*HOW TO COMPLETE THIS TASK*
Looking at the records below, say how many lines contain "will". Nothing else belongs in the answer.

*MATERIAL FOR THIS TASK*
────────────────

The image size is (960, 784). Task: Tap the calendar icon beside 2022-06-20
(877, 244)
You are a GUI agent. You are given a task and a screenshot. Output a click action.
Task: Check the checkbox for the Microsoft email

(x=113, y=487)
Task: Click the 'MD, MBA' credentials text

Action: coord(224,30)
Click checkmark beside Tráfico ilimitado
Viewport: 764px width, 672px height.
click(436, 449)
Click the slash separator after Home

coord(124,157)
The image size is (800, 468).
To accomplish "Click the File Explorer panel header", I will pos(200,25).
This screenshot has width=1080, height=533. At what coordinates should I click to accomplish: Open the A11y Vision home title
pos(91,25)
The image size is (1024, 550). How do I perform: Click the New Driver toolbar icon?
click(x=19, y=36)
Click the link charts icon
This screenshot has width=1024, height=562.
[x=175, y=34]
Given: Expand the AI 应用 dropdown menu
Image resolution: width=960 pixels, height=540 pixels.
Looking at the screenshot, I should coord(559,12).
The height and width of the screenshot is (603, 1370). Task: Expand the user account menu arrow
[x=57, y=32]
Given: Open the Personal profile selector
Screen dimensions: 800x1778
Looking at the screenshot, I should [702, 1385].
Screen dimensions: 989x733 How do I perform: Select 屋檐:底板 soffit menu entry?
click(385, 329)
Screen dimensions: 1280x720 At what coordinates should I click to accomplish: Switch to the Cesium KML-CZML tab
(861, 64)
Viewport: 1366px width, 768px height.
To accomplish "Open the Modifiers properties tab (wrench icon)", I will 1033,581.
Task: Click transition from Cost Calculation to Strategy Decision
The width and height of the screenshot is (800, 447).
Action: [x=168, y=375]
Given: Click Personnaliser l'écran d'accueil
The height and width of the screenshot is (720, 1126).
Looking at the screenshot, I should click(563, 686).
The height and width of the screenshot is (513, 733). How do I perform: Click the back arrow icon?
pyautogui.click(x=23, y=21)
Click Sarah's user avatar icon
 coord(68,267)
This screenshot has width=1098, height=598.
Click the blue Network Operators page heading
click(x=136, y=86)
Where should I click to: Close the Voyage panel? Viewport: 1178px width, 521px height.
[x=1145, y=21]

────────────────

*SOLUTION*
2